TORINO 2006:DOPING CASO AUSTRIA,MAYER “HO CERCATO IL SUICIDIO”

(AGI/DS) - Torino, 22 feb. - Walter Mayer ammette di aver cercato il suicidio: “Ci ho provato forzando il posto di blocco”. L’ex ct delle nazionali austriache di biathlon e sci di fondo confessa: “Mi trovavo in una condizione psichica fuori dall’ordinario. Riuscivo a fatica a pensare, ma desideravo porre fine alla mia vita. Il mondo mi era crollato addosso”. L’uomo piu’ ‘chiaccherato’ del momento, specie perche’ la sua vicenda si e’ originata mentre impazzano le Olimpiadi Invernali di Torino, racconta, in un’intervista esclusiva al quotidiano austriaco News, le fasi salienti della sua ‘odissea’. Un vagare iniziato dopo un blitz a ‘Casa Austria’ alla ricerca di sostanze proibite: operazione da cui si e’ originata una catena di eventi concitati, chiusi con l’arresto in Austria di Mayer dopo il suo tentativo, apparente, di forzare un posto di blocco.

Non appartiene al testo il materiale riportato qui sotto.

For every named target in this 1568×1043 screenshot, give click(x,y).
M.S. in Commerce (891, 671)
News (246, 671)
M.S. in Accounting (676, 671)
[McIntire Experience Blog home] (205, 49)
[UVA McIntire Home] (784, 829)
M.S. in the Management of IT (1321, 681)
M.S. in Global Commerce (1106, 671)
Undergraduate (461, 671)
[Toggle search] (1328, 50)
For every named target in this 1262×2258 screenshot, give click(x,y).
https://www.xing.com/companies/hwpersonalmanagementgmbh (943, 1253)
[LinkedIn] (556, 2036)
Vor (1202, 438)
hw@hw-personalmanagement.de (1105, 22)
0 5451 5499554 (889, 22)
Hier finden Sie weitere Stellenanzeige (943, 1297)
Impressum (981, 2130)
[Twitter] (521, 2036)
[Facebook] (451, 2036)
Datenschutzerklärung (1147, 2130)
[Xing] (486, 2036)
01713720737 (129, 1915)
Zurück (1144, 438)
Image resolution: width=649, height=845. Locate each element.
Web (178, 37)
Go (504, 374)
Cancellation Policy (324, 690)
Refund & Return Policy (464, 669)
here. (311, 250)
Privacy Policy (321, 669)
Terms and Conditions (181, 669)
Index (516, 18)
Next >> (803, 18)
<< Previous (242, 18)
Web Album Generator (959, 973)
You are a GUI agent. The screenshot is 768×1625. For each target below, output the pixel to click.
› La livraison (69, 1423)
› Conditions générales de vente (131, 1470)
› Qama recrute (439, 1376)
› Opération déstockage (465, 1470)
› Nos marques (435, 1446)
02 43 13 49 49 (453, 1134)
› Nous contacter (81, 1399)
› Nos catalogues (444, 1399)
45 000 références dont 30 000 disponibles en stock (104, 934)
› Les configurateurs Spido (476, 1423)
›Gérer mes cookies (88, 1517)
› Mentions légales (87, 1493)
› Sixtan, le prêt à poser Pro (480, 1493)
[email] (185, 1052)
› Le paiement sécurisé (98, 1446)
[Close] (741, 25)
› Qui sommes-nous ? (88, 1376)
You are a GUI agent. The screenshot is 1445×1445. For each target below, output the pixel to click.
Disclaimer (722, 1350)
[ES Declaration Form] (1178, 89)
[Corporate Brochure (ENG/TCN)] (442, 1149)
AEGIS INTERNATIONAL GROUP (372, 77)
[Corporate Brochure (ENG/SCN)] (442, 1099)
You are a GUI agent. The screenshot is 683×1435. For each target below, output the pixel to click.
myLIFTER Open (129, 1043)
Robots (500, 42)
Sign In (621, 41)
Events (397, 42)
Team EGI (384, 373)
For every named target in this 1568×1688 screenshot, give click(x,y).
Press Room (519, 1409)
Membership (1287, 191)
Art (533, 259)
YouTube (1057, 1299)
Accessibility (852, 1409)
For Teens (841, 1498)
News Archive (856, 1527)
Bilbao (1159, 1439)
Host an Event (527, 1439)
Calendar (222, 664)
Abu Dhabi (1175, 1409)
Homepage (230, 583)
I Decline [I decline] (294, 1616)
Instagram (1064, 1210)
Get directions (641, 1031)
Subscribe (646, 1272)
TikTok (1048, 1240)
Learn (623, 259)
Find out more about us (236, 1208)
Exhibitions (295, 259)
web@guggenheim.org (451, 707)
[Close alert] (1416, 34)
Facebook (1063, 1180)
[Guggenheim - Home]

Oggi il diretto interessato torna su quell’episodio, parlando di “reazione dettata dal panico”. E riguardo a quanto successo a Torino aggiunge: “Non era mia intenzione che qualcuno apparisse sotto una cattiva luce a causa della mia presenza. Lungi da questo, che si sia voluto costruire uno scandalo per la mia presenza in Italia e’ assurdo. Dietro non vi puo’ che essere che un intrigo”. Ancora: “Sapevo che si stava commettendo un’ingiustizia nei miei confronti, ma desideravo spiegare le mie ragioni da una posizione neutrale, una volta tornato in Austria”.